- **Set problem**
Copy the lines from the first one through the one containing "pyautogui.click(x=1328, y=213)", replacing "dropdown" with "drop-down menu" and changing nothing else. Leave the pictures out.
___
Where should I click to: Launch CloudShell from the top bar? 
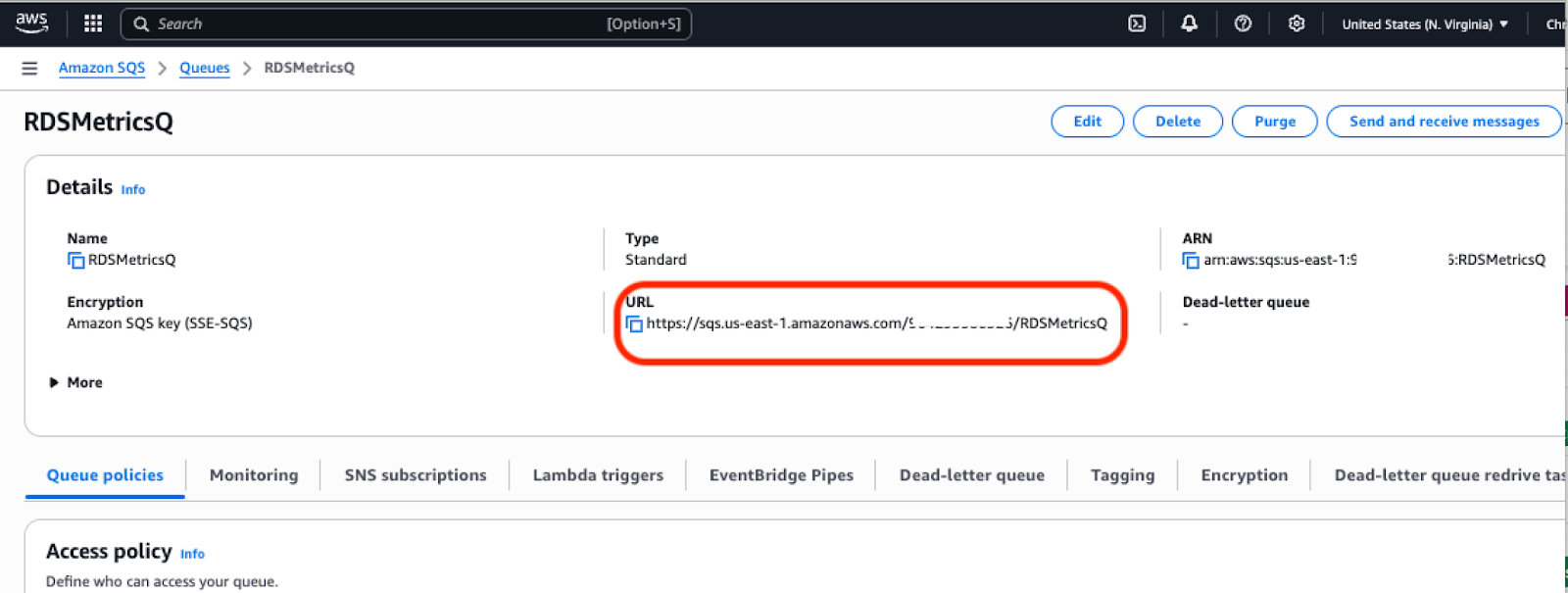(1137, 24)
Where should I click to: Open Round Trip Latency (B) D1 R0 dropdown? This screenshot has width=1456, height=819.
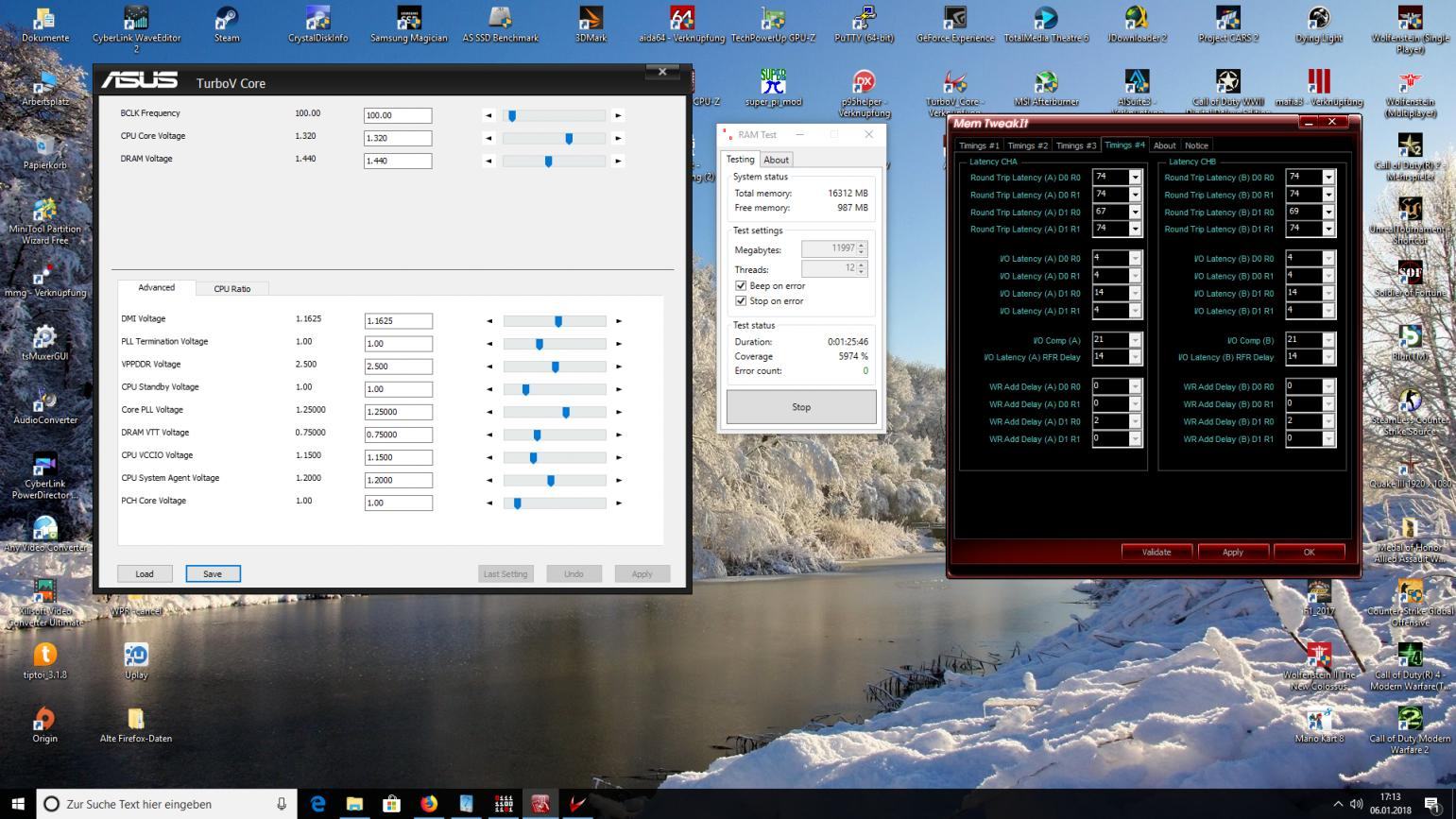pyautogui.click(x=1328, y=213)
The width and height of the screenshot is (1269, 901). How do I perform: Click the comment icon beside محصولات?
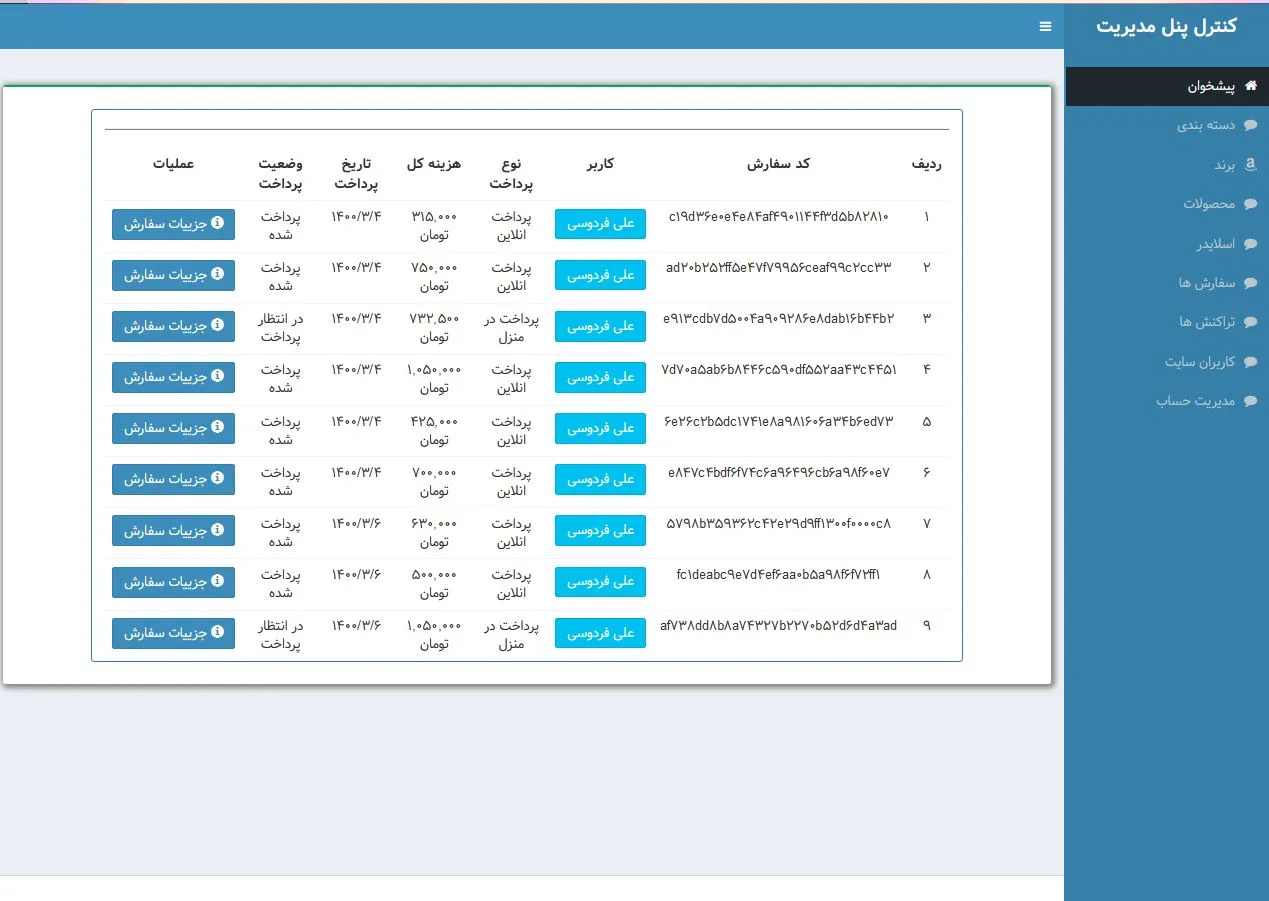coord(1250,204)
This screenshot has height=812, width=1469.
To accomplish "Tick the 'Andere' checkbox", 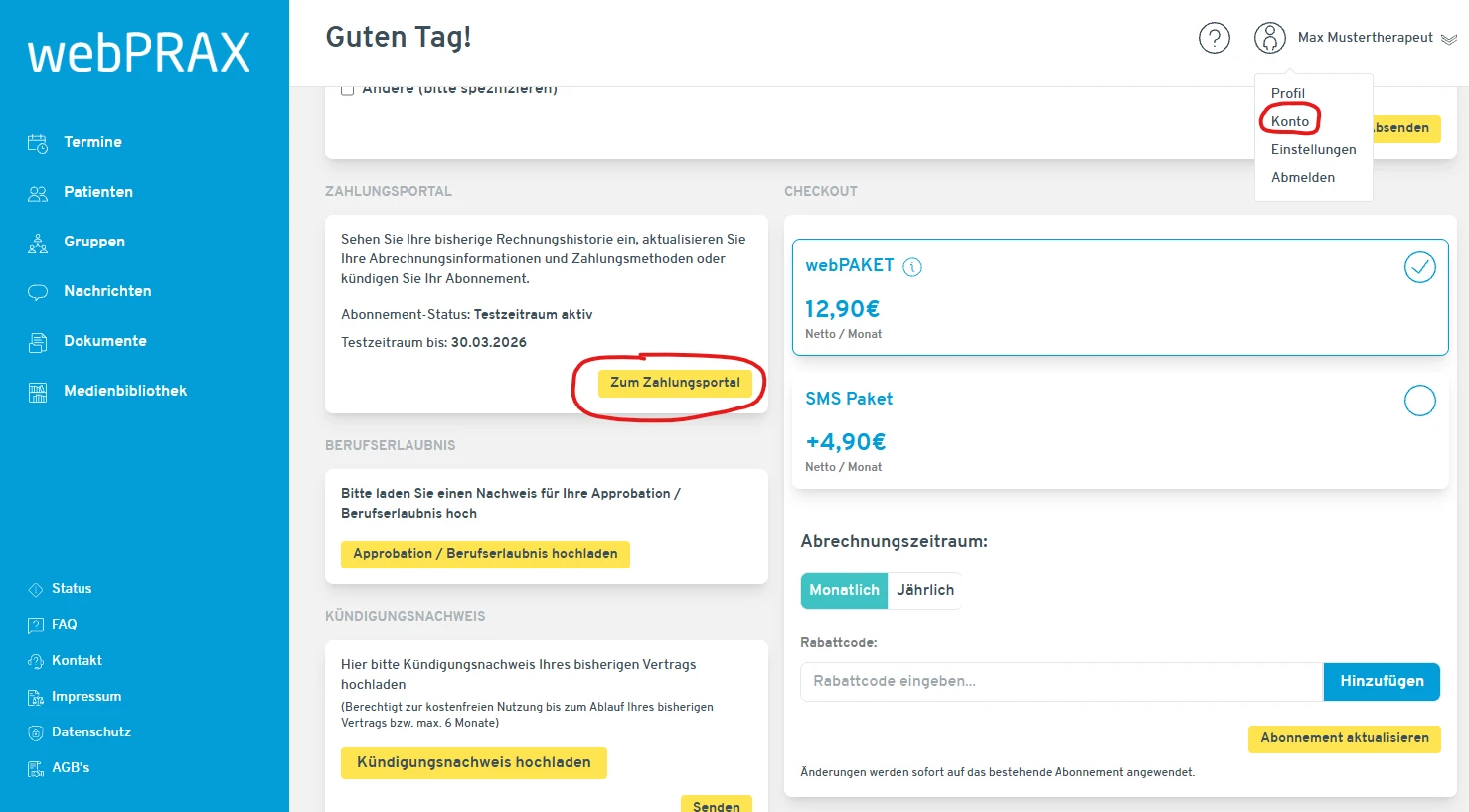I will [348, 90].
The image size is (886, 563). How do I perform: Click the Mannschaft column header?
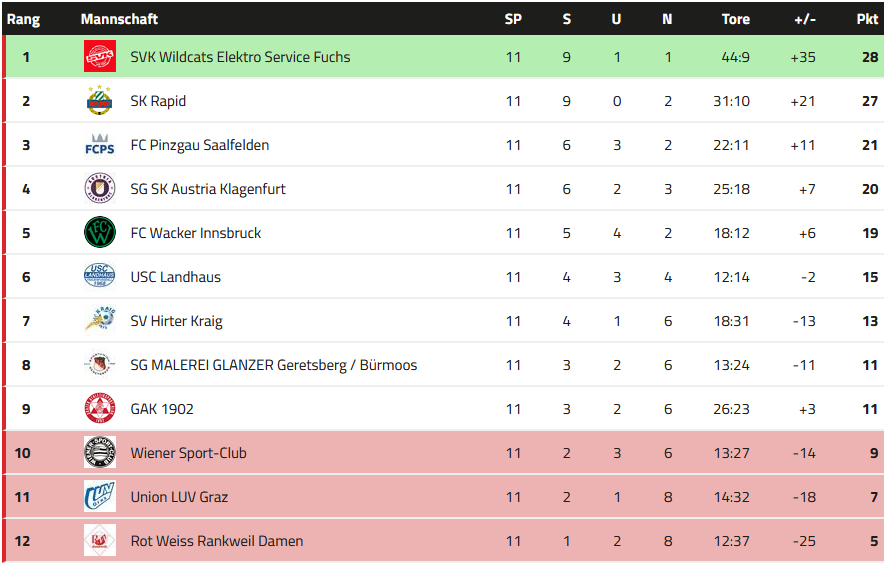tap(119, 19)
___
- **Result for this exercise**
Where should I click to: Launch CloudShell from the top bar? 
(1137, 24)
Where should I click to: Open Round Trip Latency (B) D1 R0 drop-down menu? This screenshot has width=1456, height=819.
pyautogui.click(x=1328, y=213)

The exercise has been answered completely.